### Tarefa 1:
Responda às perguntas abaixo com base no texto sobre a propagação da peste:
(a) Em quantos atos se desenrola a questão da irradiação e da ação das epidemias da peste?
(b) O que entra em cena no segundo ato?
(c) Que medidas foram aplicadas primeiro ao homem?
### Tarefa 2:
Prossiga o texto sobre a propagação da peste a partir da última frase apresentada.

### Trecho da página:
::::::

Assumptos do dia
Questões medico-sociaes
CIX
O homem como agente directo da propagação da peste é factor decisivo
A investigação scientifica é sempre dificultosa por muitas razões que são entendiveis, e é sobretudo proveitosa a todos e trata de pontos que vivamente interessam o publico, e mormente na hora em que mais o interessam.
N’este caso estão as questões de propagação e génese da peste. Vamos, por isso, resumil-os em breves notas confinante a actualidade, embora n’estes estudos se deva sempre á cautela deixar alguma coisa para, digamos assim, a actualidade do dia de amanhã. Assim, a questão da irradiação e da acção das epidemias da peste desenrola-se em 3 actos. No primeiro, entra em scena o homem, como o agente directo da propagação da doença; no segundo, entram os objectos inanimados; no acto final, o rato domina e occupa quasi a scena toda. Começou-se, portanto, pela applicação ao homem, em cheio, de medidas rigorosas de isolamento e desinfecção. Todavia, a consideração de que individuos procedentes de regiões infectadas, e até mesmo que individuos infectados, não transportavam nem determinavam em muitos casos o apparecimento da doença; a circumstancia [sic] de que pessoas sem contacto algum com essas procedencias ou com esses individuos adoecem de peste; o caso de localidades onde grassa a peste terem e continuarem a ter pontos indemnes de tal doença apesar das suas frequentes relações entre si; a pouca frequencia de casos em medicos e enfermeiros que tratam dos doentes pestosos, e ainda outros termos contrariantes d’essa noção da contagiosidade da peste de pessoa a pessoa, salvo as hypotheses das fórmas pulmonar e septicemica, fizeram desconfiar de que este mal fosse antes uma doença da localidade do que propriamente uma doença primitiva no homem, ou, por outra, que dependa sobretudo da communicação com os doentes; e que alguma nova causa tivesse maiores responsabilidades do que estes na propagação e movimento das epidemias d’este morbo.

::::::

### Dados extraídos:
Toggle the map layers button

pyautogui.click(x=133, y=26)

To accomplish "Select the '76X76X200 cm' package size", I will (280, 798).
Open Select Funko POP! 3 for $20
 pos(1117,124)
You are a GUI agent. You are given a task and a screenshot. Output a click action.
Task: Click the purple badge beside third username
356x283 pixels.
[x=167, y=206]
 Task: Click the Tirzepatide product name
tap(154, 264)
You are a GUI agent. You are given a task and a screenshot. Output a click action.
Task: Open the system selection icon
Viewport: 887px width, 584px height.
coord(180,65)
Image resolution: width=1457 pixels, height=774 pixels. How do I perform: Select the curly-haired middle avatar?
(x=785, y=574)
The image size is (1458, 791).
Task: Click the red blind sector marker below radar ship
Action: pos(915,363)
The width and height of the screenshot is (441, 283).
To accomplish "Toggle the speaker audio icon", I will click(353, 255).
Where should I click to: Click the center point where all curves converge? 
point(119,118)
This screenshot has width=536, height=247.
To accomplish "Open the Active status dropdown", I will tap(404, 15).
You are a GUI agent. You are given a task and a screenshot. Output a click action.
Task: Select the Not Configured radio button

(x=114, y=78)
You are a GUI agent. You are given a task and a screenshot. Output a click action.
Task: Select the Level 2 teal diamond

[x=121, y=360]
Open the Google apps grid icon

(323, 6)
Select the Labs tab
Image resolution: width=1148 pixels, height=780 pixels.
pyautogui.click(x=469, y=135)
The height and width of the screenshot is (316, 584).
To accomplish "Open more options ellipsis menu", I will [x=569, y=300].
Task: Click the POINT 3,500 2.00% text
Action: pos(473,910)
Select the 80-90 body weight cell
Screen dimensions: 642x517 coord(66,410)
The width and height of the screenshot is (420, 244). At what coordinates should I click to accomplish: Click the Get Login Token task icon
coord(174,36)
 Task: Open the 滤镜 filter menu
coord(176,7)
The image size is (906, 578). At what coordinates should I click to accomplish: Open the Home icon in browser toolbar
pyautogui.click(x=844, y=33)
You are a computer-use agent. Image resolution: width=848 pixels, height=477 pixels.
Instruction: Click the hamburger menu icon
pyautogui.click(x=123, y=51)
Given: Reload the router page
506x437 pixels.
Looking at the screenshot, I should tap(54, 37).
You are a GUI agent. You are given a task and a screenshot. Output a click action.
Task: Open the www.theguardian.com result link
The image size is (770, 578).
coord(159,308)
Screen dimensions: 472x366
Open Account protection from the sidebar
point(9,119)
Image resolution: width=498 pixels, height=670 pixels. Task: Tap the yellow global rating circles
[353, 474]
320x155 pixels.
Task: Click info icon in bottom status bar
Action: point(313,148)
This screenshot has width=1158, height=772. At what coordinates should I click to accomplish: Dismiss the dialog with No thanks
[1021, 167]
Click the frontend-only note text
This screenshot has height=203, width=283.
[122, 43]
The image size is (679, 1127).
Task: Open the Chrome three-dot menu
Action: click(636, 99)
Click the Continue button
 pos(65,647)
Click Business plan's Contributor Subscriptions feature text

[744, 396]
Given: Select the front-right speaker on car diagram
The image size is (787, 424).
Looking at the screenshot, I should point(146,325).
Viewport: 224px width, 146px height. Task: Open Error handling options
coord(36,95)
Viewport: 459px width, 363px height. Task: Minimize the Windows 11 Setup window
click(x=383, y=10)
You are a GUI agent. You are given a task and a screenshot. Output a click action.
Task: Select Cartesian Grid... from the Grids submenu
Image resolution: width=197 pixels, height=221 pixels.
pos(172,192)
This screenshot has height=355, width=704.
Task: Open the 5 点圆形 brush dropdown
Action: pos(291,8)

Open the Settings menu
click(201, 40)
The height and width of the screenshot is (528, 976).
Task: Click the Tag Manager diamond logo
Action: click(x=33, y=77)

::::::

### Resposta 1:
(a) Em 3 atos.
(b) Os objetos inanimados.
(c) Medidas rigorosas de isolamento e desinfecção.

### Resposta 2:
Os casos nas localidades infectadas occorrem por modo anomalo, não mostrando qualquer lei a que obedeçam na investida ás casas proximas, raramente apparecem casos secundarios no mesmo domicilio; apparecem, comtudo [sic], em habitações de todo separadas ou mesmo isoladas, e cujos habitantes nenhum contacto com pestosos poderiam ter tido; logo, é por que ha algum vehiculo da doença, que não póde ser o já citado, que consegue passar de uns domicilios para outros, vencendo os ferrolhos e aldrabas e todos os isolamentos. Ha, com effeito, é o rato. Casa que não tem ratos, não tem peste.
O homem pestoso começou, então, adeixar de ser olhado como a origem directa do perigo. A contagiosidade de pessoa a pessoa, por conseguinte, passou para um plano inferior, passou a ser um factor secundario na etiologia e epidemiologia da peste. Não quer isto dizer que não sejam uteis e até precisos o isolamento e a desinfecção.
Em continente, o problema da peste entrou a mirar um outro aspecto: o da transmissão pelos objectos inanimados. Não tardou, porém, a reconhecer-se tambem não ser o contagio indirecto o modo provavel da propagação da peste. O seu bacillo nunca foi encontrado no chão, nas paredes, nas mercadorias ou outros objectos inanimados. Claro está que continuamos a fazer reserva do caso de peste pneumonica, em que tudo que provenha dos enfermos constitue perigo grave, sobrelevando a tudo o escarro do doente dessa lethifica fórma.
A tudo isto faltava a pedra de toque do experimentalismo. Veio mais tarde, e indubitavel.
Veio Koch, e não só elle, affirmar que os ratos devem ser considerados como factores capitaes da propagação da peste, e até como causa necessaria da diffusão desta doença, e ainda que ella é uma affecção do rato, da qual secundariamente é affectado o homem. Mais ainda. Entrou a reconhecença de que a peste dos ratos vem antes do primeiro caso de peste humana, de que a epizootia do rato e a epidemia humana se acompanham em equidade e equilibração, e tambem que a passagem da infecção do rato ao homem é ponto incontrastavel.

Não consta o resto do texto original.